RECORD SET:
-- Opening Marker --
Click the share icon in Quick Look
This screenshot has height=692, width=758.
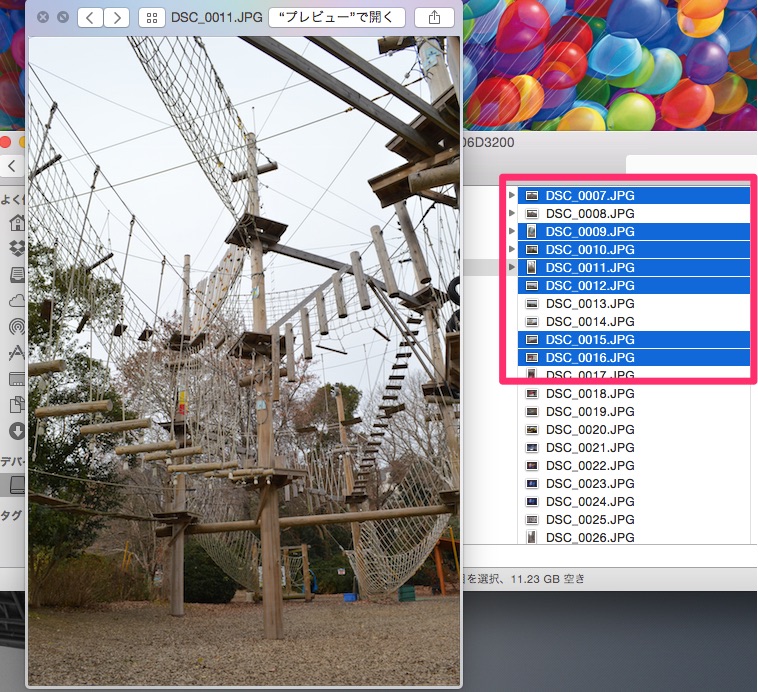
-- Closing Marker --
-- Opening Marker --
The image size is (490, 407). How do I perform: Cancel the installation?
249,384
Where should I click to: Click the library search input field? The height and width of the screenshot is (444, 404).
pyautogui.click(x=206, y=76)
-- Closing Marker --
TASK PROMPT: Look above for the line holding "Click the share icon in Quick Look" and the line holding "This screenshot has height=692, width=758.". Retype both, and every line between them, word for word and nothing else.

THE ANSWER:
Click the share icon in Quick Look
This screenshot has height=692, width=758.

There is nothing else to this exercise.